What you need to do: Rewrite the stretch of the column about the word "unbecoming" from "We'll thank the" through "not-becoming to you.)", using "forum" in place of "debate".
Excerpt provided: Begin
Becoming obsessed
CAMBRIDGE, MASS.
Lord Froth said it in a 17th-century comedy: "There is nothing more unbecoming a man of quality than to laugh." But what do you do when the mere word "unbecoming" makes front-page news played bigger that day than Washington, Israel, and the Vatican in the great Commonwealth of Massachusetts?
We'll thank the folks in Minnesota, North Carolina, Florida, and other serious election spots for keeping a straight face. That is, if they even heard how "unbecoming" stole the bullhorn after the climactic gubernatorial debate last week. It began with Republican Mitt Romney using "unbecoming" to chastise the approach of Democrat Shannon O'Brien. Ms. O'Brien and many followers doubted he'd have said it about a male opponent. Mr. Romney explained he was just looking for the right word.
Senior citizens could have told him about the men's retailer sign: "If your clothes aren't becoming to you, you should be coming to us." (Evidently not copyrighted, since the line now appears in ads for dinette sets, bathtubs, body-care products, and even that tattoo that is so not-becoming to you.)
Excerpt provided: End
Dataset extract: Begin
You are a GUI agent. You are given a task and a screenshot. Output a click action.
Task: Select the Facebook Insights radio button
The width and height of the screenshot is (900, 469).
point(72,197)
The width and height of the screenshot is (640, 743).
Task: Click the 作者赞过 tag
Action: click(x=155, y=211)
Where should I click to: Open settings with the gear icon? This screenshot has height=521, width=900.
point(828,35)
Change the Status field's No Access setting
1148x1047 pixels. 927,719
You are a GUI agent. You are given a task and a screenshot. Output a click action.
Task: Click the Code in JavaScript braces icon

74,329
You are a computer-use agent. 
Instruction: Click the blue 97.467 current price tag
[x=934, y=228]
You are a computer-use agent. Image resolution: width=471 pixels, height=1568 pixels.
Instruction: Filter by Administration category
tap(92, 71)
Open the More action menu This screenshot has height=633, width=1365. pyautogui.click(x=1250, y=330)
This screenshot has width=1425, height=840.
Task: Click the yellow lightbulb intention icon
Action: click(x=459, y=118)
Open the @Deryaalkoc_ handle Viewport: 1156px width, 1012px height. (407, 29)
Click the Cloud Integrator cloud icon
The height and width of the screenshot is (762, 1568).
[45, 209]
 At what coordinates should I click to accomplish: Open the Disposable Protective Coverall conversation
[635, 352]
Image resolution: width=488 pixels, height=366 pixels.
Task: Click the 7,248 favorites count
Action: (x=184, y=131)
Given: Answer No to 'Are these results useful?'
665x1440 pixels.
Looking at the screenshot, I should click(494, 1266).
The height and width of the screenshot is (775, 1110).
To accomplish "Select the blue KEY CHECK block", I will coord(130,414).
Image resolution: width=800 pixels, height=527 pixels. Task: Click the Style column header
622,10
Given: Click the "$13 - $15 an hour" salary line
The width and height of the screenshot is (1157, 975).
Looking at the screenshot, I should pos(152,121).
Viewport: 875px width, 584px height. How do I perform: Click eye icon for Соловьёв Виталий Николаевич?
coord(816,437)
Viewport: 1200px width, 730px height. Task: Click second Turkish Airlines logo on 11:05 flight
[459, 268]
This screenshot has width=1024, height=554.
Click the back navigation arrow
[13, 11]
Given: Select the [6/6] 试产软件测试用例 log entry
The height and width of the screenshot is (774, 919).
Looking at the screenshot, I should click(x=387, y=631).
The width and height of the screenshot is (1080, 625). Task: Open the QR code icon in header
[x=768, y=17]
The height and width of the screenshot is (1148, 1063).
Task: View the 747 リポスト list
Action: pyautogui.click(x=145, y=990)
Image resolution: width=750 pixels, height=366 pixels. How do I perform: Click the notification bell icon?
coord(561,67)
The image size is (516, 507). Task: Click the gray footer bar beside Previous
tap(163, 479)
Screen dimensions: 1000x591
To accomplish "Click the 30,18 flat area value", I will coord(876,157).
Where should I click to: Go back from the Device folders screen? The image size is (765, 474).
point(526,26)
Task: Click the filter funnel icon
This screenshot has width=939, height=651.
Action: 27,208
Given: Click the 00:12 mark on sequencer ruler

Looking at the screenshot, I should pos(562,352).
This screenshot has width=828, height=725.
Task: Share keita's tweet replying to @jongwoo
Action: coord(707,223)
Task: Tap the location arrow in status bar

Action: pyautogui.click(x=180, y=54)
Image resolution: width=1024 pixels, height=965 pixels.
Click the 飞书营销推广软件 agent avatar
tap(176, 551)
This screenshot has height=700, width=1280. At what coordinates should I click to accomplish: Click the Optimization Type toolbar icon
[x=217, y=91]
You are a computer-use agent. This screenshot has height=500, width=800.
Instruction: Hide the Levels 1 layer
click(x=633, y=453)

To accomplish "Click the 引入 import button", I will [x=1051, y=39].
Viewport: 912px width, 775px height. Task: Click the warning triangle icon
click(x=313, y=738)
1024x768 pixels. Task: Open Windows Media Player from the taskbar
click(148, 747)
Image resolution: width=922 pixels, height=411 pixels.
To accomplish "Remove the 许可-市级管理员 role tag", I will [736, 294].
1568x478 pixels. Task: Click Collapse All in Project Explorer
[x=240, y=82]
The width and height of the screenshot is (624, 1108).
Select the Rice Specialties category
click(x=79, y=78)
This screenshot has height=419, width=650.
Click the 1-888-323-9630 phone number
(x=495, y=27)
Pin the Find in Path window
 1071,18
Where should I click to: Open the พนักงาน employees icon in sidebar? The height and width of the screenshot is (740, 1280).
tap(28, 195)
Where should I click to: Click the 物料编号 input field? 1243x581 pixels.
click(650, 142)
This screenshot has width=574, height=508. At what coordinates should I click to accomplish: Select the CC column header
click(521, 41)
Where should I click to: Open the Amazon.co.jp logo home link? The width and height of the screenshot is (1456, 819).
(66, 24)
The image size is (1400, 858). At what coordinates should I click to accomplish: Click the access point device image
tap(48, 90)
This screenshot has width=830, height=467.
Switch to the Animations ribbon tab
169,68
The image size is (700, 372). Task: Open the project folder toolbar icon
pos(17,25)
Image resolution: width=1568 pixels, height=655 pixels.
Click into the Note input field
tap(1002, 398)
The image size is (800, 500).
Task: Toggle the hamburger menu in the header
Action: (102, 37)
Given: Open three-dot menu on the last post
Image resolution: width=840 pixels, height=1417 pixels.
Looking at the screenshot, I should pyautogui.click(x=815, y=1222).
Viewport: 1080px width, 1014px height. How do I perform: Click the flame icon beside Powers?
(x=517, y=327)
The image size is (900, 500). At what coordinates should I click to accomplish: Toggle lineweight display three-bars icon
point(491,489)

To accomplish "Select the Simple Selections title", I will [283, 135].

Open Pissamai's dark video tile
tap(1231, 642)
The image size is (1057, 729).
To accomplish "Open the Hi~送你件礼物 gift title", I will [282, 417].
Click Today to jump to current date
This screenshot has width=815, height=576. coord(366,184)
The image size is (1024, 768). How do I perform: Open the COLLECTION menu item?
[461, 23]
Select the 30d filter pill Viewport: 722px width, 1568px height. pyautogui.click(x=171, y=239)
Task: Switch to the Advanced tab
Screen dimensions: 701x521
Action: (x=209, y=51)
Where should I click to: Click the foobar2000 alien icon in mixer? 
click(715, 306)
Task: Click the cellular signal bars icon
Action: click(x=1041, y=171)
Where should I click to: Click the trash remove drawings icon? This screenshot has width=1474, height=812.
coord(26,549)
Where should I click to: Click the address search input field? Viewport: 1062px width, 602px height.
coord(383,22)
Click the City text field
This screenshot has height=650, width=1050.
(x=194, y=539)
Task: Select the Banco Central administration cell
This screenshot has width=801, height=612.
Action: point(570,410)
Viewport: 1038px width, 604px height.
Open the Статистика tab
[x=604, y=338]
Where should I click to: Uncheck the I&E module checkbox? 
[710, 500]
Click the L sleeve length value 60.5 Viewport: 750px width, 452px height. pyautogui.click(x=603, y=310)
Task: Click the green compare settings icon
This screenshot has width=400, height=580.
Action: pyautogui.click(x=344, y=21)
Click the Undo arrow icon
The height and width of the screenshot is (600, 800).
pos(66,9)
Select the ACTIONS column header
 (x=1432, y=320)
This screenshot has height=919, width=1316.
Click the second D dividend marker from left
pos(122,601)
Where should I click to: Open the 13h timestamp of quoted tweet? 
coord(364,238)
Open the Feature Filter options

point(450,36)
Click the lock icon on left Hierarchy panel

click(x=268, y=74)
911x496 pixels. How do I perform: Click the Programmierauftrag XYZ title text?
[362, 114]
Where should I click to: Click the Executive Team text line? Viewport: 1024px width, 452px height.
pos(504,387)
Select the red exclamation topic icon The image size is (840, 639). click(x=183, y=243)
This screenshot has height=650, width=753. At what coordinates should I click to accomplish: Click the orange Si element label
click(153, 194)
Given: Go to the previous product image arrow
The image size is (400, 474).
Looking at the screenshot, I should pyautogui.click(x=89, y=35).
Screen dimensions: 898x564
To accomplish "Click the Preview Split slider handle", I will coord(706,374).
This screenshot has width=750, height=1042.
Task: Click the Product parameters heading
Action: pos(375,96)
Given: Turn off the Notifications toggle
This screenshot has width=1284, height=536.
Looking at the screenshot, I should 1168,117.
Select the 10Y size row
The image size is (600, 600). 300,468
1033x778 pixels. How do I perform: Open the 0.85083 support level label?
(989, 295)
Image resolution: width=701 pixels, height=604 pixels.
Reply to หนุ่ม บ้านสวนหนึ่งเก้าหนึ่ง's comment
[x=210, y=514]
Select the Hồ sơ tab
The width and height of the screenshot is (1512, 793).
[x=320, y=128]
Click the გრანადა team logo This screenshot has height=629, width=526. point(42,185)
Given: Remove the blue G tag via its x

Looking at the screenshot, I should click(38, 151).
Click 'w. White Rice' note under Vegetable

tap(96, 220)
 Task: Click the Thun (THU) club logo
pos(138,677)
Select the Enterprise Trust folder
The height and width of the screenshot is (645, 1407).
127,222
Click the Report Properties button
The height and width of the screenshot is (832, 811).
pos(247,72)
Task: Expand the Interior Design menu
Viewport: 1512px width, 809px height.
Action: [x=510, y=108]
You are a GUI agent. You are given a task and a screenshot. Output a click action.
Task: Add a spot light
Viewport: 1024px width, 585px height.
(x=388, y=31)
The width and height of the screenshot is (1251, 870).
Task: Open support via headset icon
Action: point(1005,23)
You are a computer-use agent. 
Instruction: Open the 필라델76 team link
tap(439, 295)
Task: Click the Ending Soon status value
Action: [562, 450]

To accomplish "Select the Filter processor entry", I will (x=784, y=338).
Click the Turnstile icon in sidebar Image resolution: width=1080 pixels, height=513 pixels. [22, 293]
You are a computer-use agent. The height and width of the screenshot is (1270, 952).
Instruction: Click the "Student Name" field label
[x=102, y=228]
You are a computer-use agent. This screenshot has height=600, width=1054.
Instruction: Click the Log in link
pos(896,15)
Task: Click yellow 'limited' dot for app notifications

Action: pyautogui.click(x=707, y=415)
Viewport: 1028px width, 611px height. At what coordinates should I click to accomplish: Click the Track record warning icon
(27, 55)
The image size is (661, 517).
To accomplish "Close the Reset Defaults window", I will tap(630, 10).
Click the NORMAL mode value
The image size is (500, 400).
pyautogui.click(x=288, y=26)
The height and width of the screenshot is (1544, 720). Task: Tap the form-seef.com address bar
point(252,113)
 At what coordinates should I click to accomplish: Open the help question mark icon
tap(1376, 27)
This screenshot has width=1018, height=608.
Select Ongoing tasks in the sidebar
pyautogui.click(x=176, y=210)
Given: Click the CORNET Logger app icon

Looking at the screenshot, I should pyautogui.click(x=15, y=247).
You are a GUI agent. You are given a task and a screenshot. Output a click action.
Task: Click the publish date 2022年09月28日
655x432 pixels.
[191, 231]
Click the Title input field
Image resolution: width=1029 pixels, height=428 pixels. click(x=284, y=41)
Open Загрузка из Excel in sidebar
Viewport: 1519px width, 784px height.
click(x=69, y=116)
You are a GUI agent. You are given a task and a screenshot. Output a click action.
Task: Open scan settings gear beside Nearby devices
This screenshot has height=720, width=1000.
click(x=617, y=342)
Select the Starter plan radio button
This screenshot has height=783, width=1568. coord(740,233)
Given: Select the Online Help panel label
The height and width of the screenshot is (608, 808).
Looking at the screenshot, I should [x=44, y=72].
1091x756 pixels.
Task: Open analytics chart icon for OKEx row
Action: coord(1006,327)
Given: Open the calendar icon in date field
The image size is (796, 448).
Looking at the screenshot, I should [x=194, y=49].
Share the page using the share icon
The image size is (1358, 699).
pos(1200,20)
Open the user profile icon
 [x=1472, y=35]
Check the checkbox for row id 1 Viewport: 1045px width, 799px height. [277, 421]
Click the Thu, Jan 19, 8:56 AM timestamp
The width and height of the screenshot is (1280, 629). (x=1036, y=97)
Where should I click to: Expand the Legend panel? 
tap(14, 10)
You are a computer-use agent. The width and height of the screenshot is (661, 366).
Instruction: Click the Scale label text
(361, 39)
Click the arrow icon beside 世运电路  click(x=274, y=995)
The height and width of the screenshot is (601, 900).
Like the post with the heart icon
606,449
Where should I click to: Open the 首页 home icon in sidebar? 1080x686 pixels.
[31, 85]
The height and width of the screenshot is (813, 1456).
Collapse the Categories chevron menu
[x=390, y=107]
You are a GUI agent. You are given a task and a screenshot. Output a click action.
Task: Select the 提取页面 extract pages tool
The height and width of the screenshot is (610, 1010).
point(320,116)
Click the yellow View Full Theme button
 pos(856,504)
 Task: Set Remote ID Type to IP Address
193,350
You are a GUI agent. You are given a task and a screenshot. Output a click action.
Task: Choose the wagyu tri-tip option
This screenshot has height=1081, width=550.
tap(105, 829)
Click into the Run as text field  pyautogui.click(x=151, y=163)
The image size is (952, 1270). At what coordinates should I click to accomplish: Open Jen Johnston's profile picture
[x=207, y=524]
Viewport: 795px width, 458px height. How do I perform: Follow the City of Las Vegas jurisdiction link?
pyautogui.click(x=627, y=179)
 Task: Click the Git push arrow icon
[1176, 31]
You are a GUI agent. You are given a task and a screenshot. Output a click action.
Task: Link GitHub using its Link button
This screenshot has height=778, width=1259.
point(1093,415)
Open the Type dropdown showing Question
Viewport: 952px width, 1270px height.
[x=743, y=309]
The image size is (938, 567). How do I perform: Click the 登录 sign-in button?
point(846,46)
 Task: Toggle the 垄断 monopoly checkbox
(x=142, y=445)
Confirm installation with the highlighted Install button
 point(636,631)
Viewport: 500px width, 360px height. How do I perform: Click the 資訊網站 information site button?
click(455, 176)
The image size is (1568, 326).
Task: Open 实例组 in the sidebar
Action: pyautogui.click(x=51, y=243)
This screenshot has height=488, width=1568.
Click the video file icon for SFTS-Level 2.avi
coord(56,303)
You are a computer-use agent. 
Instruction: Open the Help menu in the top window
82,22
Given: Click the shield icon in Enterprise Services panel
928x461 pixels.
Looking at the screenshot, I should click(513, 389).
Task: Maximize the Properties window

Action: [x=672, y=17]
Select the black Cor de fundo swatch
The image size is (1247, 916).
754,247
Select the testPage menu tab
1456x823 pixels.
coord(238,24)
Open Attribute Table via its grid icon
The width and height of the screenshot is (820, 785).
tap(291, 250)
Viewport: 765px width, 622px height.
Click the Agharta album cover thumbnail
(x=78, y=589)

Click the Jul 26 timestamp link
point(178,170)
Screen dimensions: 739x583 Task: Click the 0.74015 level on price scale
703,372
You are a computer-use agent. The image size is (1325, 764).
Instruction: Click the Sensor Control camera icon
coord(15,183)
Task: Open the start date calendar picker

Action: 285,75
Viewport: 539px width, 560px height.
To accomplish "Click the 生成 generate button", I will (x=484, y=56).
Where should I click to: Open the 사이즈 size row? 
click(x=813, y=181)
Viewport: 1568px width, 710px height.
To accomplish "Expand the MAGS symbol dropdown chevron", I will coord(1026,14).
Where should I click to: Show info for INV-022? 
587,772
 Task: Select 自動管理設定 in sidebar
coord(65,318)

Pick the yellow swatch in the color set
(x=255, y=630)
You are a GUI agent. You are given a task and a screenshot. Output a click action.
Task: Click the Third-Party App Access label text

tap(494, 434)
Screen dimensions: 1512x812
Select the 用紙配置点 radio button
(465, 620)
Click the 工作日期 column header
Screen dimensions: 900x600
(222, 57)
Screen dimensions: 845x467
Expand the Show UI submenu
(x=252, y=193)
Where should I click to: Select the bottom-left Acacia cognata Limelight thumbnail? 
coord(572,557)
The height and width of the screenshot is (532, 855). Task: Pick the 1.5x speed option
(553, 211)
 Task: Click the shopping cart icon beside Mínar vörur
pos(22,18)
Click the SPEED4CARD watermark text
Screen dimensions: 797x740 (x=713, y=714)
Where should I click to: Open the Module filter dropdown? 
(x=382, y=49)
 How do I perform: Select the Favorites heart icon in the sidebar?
Dataset extract: End
Response for this exercise:
We'll thank the folks in Minnesota, North Carolina, Florida, and other serious election spots for keeping a straight face. That is, if they even heard how "unbecoming" stole the bullhorn after the climactic gubernatorial forum last week. It began with Republican Mitt Romney using "unbecoming" to chastise the approach of Democrat Shannon O'Brien. Ms. O'Brien and many followers doubted he'd have said it about a male opponent. Mr. Romney explained he was just looking for the right word.
Senior citizens could have told him about the men's retailer sign: "If your clothes aren't becoming to you, you should be coming to us." (Evidently not copyrighted, since the line now appears in ads for dinette sets, bathtubs, body-care products, and even that tattoo that is so not-becoming to you.)